CD11b-modified ROS/pH-responsive nanoparticles co-deliver Dioscin and siRNA to improve cardiac repair after myocardial infarction by reducing neutrophil recruitment

Myocardial infarction (MI) is a deadly disease that threatens global health. During pathogenesis, excessive oxidative stress and inflammatory responses may accelerate disease progression and cardiac dysfunction. However, the treatment with naturally active and gene-based drugs is limited by the complex microenvironment within the lesions. Therefore, this study aimed to construct a nanosystem co-delivering Dioscin (Dio) and small interfering RNA (siRNA) of intercellular adhesion molecule-1 (siICAM-1) to repair cardiac function after MI. Nanomaterials were also equipped with polydopamine (PDA) and CD11b to respond to reactive oxygen species/pH in the lesion environment and target neutrophils, respectively. As expected, Dio/siICAM-1@MSN@PDA-CD11b was successfully constructed to realize the rapid release of Dio and siICAM-1 under condition of pH6.4+H2O2. It also exhibited enhanced targeting properties with more intracellular uptake by neutrophils. In vitro, after co-culture with nanoparticle-targeted neutrophil, damaged cardiomyocytes regained their proliferative capacity, accompanied by a decrease in the level of inflammatory cytokines and the repair of mitochondrial dysfunction. Pharmacokinetic evaluation revealed that Dio/siICAM-1@MSN@PDA-CD11b exhibited a markedly prolonged plasma clearance and extended blood circulation half-time.
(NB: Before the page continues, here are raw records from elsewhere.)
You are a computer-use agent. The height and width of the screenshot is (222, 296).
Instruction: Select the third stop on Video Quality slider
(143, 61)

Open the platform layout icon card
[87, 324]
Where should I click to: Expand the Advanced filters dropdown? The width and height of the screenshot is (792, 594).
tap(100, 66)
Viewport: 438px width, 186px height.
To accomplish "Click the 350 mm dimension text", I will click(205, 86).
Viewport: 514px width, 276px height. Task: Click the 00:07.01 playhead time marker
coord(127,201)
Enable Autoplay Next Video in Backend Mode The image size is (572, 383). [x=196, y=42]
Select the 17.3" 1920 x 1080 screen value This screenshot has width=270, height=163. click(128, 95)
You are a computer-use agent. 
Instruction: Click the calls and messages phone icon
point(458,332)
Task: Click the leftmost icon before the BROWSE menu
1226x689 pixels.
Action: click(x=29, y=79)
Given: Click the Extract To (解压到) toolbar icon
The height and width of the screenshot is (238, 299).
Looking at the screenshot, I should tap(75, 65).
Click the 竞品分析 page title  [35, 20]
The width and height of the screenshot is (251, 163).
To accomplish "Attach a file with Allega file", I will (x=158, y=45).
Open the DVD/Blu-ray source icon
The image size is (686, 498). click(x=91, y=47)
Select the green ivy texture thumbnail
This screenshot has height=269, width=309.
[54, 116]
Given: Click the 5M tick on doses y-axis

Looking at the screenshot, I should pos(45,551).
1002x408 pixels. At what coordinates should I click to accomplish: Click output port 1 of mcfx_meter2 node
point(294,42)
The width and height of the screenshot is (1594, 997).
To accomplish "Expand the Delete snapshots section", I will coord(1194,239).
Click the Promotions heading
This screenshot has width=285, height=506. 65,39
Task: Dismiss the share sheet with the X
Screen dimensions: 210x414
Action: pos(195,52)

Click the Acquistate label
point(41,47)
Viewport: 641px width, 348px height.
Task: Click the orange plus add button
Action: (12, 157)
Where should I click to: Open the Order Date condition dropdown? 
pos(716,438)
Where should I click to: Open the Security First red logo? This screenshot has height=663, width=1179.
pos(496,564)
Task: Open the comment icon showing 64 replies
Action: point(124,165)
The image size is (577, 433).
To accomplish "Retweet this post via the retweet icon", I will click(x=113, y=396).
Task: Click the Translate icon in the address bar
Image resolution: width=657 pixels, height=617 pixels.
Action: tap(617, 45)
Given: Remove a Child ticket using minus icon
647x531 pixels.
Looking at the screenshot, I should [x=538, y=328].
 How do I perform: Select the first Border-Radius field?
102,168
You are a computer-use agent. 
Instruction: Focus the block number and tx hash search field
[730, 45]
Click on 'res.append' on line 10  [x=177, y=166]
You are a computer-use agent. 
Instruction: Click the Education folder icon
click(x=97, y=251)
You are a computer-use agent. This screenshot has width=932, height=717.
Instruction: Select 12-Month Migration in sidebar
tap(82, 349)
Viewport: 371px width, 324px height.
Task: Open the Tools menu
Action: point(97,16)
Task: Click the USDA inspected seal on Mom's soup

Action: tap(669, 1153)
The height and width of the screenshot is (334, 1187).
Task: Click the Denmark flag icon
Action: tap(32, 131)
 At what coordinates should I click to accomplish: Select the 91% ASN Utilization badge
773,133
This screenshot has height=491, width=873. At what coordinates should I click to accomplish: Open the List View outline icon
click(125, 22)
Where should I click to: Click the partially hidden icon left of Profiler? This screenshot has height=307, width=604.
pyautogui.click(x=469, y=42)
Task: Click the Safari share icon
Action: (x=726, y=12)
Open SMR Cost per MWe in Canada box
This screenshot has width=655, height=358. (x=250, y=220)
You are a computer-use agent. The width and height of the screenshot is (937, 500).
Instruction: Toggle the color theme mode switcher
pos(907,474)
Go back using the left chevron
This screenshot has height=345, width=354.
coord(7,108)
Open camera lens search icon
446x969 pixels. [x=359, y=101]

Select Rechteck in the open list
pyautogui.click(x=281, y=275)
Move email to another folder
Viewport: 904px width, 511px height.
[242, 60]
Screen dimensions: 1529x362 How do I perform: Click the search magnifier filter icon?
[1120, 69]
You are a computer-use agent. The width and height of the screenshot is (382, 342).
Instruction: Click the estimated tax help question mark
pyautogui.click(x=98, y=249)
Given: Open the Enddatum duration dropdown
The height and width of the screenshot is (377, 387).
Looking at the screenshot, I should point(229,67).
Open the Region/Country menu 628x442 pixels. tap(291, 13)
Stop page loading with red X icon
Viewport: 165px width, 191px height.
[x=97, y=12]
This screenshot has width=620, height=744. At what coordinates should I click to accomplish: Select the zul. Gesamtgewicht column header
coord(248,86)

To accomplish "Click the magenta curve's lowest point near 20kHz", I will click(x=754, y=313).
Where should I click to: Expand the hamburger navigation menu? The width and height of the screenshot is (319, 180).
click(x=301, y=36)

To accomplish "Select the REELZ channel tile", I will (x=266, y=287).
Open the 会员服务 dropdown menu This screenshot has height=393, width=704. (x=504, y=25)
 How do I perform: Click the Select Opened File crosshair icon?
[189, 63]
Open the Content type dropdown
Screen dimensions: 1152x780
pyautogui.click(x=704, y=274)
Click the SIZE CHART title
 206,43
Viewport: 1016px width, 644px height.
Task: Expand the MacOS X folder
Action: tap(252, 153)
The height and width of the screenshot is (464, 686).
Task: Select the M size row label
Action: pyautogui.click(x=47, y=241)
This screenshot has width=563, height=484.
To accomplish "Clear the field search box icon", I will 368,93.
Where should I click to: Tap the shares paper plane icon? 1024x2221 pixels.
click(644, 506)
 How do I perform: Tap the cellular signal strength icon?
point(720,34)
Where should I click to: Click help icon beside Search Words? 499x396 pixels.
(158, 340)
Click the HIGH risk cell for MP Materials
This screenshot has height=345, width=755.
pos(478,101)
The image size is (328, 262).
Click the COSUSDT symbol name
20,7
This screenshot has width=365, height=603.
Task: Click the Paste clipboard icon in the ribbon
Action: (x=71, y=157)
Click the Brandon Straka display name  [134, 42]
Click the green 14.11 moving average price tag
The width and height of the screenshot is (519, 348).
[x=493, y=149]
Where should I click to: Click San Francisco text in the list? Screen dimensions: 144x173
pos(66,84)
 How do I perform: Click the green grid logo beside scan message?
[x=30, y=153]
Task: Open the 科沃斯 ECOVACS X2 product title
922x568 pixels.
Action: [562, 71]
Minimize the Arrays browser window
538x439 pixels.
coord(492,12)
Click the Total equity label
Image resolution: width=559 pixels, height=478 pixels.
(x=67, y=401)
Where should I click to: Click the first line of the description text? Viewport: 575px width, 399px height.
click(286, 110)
In vivo, Dio/siICAM-1@MSN@PDA-CD11b preferentially accumulated within the myocardial tissues of MI mice and co-localized with CD11b+Ly6G+ neutrophils, thereby attenuating neutrophil recruitment, suppressing inflammatory responses, and ultimately improving cardiac function. More importantly, Dio/siICAM-1@MSN@PDA-CD11b exhibited excellent in vivo biosafety profiles. To conclude, Dio/siICAM-1@MSN@PDA-CD11b demonstrated the potential to improve cardiac function after MI by blocking neutrophil infiltration into damaged cardiomyocytes to alleviate the inflammatory response and avoid further disease progression. This co-delivery nanosystem therefore proposed a spatiotemporal paradigm for the treatment of MI, with prospects for clinical transformation. Keywords: Cardiac repair; Dioscin; ICAM-1; Inflammation response; Myocardial infarction; Nano co-delivery system; ROS/pH-response.